### Task to carry out
Please give the lines below as a JSON list of strings, one string for each line, with blank lines and the pictures left out.

### Input rows
:::

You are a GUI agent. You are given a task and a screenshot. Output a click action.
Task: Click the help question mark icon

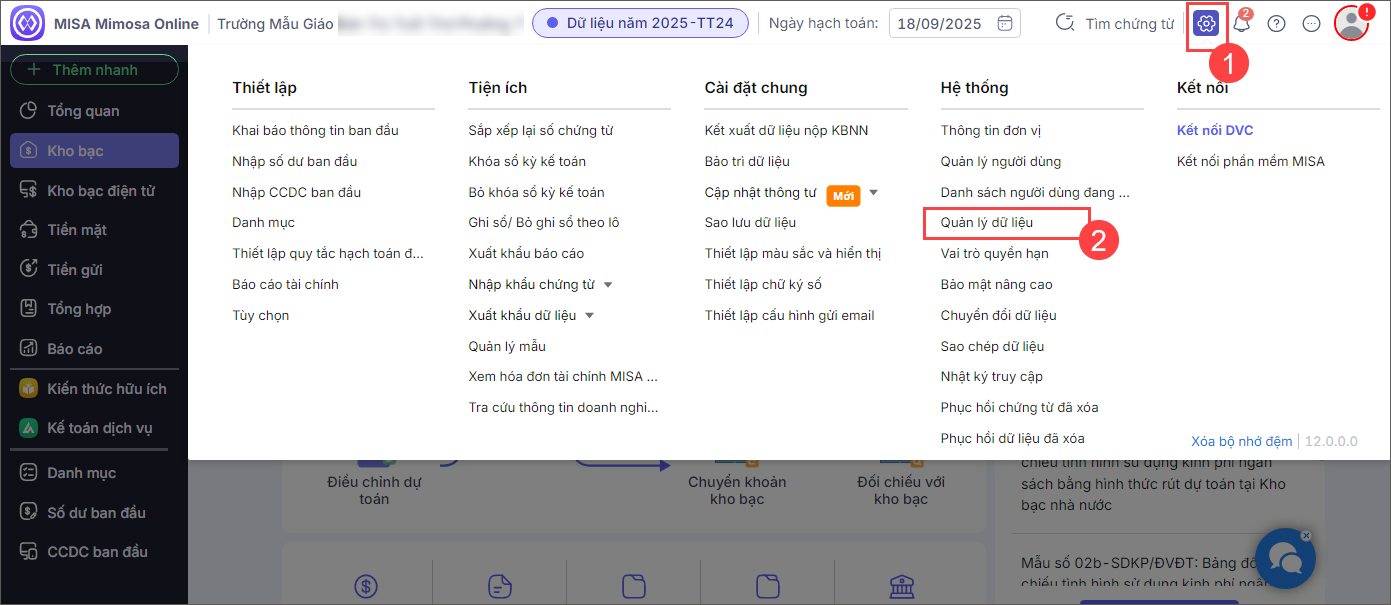(x=1276, y=24)
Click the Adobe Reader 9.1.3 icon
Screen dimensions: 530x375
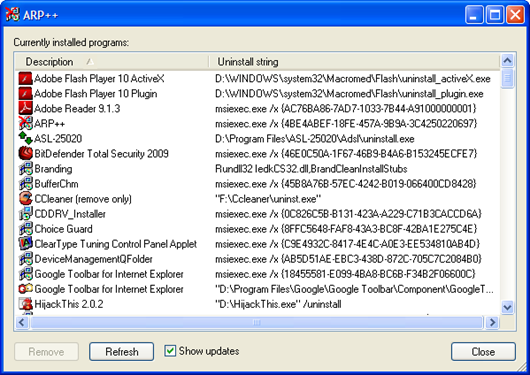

:::

### Solution to this task
[
  "You are a GUI agent. You are given a task and a screenshot. Output a click action.",
  "Task: Click the help question mark icon",
  "(x=1276, y=24)",
  "Click the Adobe Reader 9.1.3 icon",
  "Screen dimensions: 530x375"
]